### Exercise objective:
Show every line of the records below that contains the word "Yang".

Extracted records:
########################################
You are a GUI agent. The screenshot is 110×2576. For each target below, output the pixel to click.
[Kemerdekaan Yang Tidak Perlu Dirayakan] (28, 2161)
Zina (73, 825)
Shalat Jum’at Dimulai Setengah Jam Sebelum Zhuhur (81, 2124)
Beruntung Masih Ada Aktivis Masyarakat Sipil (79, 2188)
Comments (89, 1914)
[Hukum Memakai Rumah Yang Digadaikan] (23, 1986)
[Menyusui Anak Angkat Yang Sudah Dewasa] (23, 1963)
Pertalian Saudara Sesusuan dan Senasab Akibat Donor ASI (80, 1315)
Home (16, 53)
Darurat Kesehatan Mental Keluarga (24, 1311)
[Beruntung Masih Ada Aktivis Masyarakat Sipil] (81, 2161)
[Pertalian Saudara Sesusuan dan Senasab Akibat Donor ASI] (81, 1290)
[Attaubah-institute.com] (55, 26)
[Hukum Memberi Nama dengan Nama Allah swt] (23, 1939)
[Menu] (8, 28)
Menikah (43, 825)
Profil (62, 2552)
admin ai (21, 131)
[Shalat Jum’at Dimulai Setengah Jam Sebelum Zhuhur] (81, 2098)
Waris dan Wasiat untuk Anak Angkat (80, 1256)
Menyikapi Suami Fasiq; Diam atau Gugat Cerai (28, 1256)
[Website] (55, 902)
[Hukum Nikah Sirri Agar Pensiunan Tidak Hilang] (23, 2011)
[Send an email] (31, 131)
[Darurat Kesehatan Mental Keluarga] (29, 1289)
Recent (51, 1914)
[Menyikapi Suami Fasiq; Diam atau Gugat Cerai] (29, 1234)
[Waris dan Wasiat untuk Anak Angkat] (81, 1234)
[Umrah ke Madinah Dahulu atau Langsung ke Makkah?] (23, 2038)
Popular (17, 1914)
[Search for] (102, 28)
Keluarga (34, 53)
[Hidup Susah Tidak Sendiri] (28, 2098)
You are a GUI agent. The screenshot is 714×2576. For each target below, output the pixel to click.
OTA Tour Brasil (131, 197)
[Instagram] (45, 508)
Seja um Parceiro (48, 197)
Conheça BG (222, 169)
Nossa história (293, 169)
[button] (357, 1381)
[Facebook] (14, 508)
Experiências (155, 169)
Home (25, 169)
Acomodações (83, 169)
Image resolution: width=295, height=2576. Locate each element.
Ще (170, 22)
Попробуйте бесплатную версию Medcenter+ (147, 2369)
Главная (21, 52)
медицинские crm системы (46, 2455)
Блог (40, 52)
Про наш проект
########################################
### Answer to this task:
[Kemerdekaan Yang Tidak Perlu Dirayakan] (28, 2161)
[Hukum Memakai Rumah Yang Digadaikan] (23, 1986)
[Menyusui Anak Angkat Yang Sudah Dewasa] (23, 1963)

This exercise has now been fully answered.